Extracted data =>
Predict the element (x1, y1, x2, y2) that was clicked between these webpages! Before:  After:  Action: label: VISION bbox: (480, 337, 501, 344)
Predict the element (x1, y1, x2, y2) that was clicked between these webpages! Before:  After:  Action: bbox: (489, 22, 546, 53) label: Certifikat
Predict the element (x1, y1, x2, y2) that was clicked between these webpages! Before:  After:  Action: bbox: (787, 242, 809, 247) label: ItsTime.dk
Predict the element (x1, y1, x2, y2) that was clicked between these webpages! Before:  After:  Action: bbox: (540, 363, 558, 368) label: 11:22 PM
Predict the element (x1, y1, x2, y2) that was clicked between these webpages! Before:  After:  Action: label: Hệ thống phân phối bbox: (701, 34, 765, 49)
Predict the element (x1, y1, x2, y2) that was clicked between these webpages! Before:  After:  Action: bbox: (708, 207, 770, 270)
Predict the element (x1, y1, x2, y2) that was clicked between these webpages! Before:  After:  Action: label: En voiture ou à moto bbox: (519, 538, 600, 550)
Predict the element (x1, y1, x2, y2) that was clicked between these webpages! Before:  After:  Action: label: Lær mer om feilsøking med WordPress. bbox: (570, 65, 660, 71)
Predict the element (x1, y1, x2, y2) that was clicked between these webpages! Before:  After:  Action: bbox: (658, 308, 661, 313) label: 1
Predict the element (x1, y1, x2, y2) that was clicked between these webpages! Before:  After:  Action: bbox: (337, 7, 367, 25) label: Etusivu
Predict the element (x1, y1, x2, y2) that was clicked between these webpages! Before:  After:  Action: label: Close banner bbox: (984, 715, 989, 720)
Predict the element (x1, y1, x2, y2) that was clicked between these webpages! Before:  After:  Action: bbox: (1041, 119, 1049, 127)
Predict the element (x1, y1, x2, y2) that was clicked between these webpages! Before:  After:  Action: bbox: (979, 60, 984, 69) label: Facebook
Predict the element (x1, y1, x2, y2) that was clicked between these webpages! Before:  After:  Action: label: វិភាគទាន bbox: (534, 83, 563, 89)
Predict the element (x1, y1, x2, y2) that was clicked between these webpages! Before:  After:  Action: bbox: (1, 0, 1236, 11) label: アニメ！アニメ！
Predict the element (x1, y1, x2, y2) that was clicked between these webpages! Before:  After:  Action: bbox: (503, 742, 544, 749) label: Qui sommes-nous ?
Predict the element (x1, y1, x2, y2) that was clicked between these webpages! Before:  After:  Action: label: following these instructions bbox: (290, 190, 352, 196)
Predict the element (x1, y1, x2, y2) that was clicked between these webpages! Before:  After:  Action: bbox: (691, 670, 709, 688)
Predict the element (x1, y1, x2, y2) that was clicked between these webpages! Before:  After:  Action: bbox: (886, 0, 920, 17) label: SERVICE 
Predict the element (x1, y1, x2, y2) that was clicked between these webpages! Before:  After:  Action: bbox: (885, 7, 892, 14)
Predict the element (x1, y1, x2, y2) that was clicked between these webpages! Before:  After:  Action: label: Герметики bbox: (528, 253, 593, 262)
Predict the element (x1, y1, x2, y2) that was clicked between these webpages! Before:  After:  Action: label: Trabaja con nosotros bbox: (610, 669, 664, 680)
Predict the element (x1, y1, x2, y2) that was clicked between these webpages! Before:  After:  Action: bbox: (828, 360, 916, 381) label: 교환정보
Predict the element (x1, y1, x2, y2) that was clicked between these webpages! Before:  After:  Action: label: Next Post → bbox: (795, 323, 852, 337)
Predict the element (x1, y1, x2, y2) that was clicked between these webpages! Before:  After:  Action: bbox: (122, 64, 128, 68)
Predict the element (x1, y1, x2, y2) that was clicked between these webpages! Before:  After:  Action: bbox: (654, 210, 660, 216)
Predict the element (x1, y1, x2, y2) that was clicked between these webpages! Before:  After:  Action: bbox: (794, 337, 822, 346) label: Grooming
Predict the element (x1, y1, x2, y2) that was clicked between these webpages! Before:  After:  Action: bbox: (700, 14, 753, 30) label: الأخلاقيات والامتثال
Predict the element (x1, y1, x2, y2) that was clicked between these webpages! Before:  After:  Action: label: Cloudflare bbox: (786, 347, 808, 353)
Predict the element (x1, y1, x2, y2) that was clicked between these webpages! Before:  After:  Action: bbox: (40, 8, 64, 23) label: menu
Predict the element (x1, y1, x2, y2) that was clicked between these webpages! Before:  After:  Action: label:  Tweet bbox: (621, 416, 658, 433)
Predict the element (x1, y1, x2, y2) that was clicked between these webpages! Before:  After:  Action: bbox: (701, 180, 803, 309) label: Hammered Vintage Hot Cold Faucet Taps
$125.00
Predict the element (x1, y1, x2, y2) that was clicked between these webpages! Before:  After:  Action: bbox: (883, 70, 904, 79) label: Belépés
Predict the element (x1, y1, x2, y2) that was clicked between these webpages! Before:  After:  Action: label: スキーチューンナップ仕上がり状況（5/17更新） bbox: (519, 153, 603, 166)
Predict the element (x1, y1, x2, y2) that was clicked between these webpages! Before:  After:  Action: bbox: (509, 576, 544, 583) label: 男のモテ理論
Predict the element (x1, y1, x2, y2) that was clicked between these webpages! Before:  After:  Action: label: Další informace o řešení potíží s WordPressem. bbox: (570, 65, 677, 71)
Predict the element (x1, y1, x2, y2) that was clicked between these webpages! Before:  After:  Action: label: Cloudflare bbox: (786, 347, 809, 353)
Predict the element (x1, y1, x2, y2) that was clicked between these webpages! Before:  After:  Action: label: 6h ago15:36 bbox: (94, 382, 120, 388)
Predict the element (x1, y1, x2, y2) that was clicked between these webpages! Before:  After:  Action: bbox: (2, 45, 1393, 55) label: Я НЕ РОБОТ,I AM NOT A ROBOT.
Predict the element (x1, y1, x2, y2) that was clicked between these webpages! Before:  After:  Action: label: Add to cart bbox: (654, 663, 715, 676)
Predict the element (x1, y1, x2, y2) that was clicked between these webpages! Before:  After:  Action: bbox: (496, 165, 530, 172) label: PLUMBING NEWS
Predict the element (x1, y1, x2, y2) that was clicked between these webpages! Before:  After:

Task instructions => Please rewrite every entry above, replacing "webpages" with "pages" and leaving everything else unchanged.

Answer below =>
Predict the element (x1, y1, x2, y2) that was clicked between these pages! Before:  After:  Action: label: VISION bbox: (480, 337, 501, 344)
Predict the element (x1, y1, x2, y2) that was clicked between these pages! Before:  After:  Action: bbox: (489, 22, 546, 53) label: Certifikat
Predict the element (x1, y1, x2, y2) that was clicked between these pages! Before:  After:  Action: bbox: (787, 242, 809, 247) label: ItsTime.dk
Predict the element (x1, y1, x2, y2) that was clicked between these pages! Before:  After:  Action: bbox: (540, 363, 558, 368) label: 11:22 PM
Predict the element (x1, y1, x2, y2) that was clicked between these pages! Before:  After:  Action: label: Hệ thống phân phối bbox: (701, 34, 765, 49)
Predict the element (x1, y1, x2, y2) that was clicked between these pages! Before:  After:  Action: bbox: (708, 207, 770, 270)
Predict the element (x1, y1, x2, y2) that was clicked between these pages! Before:  After:  Action: label: En voiture ou à moto bbox: (519, 538, 600, 550)
Predict the element (x1, y1, x2, y2) that was clicked between these pages! Before:  After:  Action: label: Lær mer om feilsøking med WordPress. bbox: (570, 65, 660, 71)
Predict the element (x1, y1, x2, y2) that was clicked between these pages! Before:  After:  Action: bbox: (658, 308, 661, 313) label: 1
Predict the element (x1, y1, x2, y2) that was clicked between these pages! Before:  After:  Action: bbox: (337, 7, 367, 25) label: Etusivu
Predict the element (x1, y1, x2, y2) that was clicked between these pages! Before:  After:  Action: label: Close banner bbox: (984, 715, 989, 720)
Predict the element (x1, y1, x2, y2) that was clicked between these pages! Before:  After:  Action: bbox: (1041, 119, 1049, 127)
Predict the element (x1, y1, x2, y2) that was clicked between these pages! Before:  After:  Action: bbox: (979, 60, 984, 69) label: Facebook
Predict the element (x1, y1, x2, y2) that was clicked between these pages! Before:  After:  Action: label: វិភាគទាន bbox: (534, 83, 563, 89)
Predict the element (x1, y1, x2, y2) that was clicked between these pages! Before:  After:  Action: bbox: (1, 0, 1236, 11) label: アニメ！アニメ！
Predict the element (x1, y1, x2, y2) that was clicked between these pages! Before:  After:  Action: bbox: (503, 742, 544, 749) label: Qui sommes-nous ?
Predict the element (x1, y1, x2, y2) that was clicked between these pages! Before:  After:  Action: label: following these instructions bbox: (290, 190, 352, 196)
Predict the element (x1, y1, x2, y2) that was clicked between these pages! Before:  After:  Action: bbox: (691, 670, 709, 688)
Predict the element (x1, y1, x2, y2) that was clicked between these pages! Before:  After:  Action: bbox: (886, 0, 920, 17) label: SERVICE 
Predict the element (x1, y1, x2, y2) that was clicked between these pages! Before:  After:  Action: bbox: (885, 7, 892, 14)
Predict the element (x1, y1, x2, y2) that was clicked between these pages! Before:  After:  Action: label: Герметики bbox: (528, 253, 593, 262)
Predict the element (x1, y1, x2, y2) that was clicked between these pages! Before:  After:  Action: label: Trabaja con nosotros bbox: (610, 669, 664, 680)
Predict the element (x1, y1, x2, y2) that was clicked between these pages! Before:  After:  Action: bbox: (828, 360, 916, 381) label: 교환정보
Predict the element (x1, y1, x2, y2) that was clicked between these pages! Before:  After:  Action: label: Next Post → bbox: (795, 323, 852, 337)
Predict the element (x1, y1, x2, y2) that was clicked between these pages! Before:  After:  Action: bbox: (122, 64, 128, 68)
Predict the element (x1, y1, x2, y2) that was clicked between these pages! Before:  After:  Action: bbox: (654, 210, 660, 216)
Predict the element (x1, y1, x2, y2) that was clicked between these pages! Before:  After:  Action: bbox: (794, 337, 822, 346) label: Grooming
Predict the element (x1, y1, x2, y2) that was clicked between these pages! Before:  After:  Action: bbox: (700, 14, 753, 30) label: الأخلاقيات والامتثال
Predict the element (x1, y1, x2, y2) that was clicked between these pages! Before:  After:  Action: label: Cloudflare bbox: (786, 347, 808, 353)
Predict the element (x1, y1, x2, y2) that was clicked between these pages! Before:  After:  Action: bbox: (40, 8, 64, 23) label: menu
Predict the element (x1, y1, x2, y2) that was clicked between these pages! Before:  After:  Action: label:  Tweet bbox: (621, 416, 658, 433)
Predict the element (x1, y1, x2, y2) that was clicked between these pages! Before:  After:  Action: bbox: (701, 180, 803, 309) label: Hammered Vintage Hot Cold Faucet Taps
$125.00
Predict the element (x1, y1, x2, y2) that was clicked between these pages! Before:  After:  Action: bbox: (883, 70, 904, 79) label: Belépés
Predict the element (x1, y1, x2, y2) that was clicked between these pages! Before:  After:  Action: label: スキーチューンナップ仕上がり状況（5/17更新） bbox: (519, 153, 603, 166)
Predict the element (x1, y1, x2, y2) that was clicked between these pages! Before:  After:  Action: bbox: (509, 576, 544, 583) label: 男のモテ理論
Predict the element (x1, y1, x2, y2) that was clicked between these pages! Before:  After:  Action: label: Další informace o řešení potíží s WordPressem. bbox: (570, 65, 677, 71)
Predict the element (x1, y1, x2, y2) that was clicked between these pages! Before:  After:  Action: label: Cloudflare bbox: (786, 347, 809, 353)
Predict the element (x1, y1, x2, y2) that was clicked between these pages! Before:  After:  Action: label: 6h ago15:36 bbox: (94, 382, 120, 388)
Predict the element (x1, y1, x2, y2) that was clicked between these pages! Before:  After:  Action: bbox: (2, 45, 1393, 55) label: Я НЕ РОБОТ,I AM NOT A ROBOT.
Predict the element (x1, y1, x2, y2) that was clicked between these pages! Before:  After:  Action: label: Add to cart bbox: (654, 663, 715, 676)
Predict the element (x1, y1, x2, y2) that was clicked between these pages! Before:  After:  Action: bbox: (496, 165, 530, 172) label: PLUMBING NEWS
Predict the element (x1, y1, x2, y2) that was clicked between these pages! Before:  After:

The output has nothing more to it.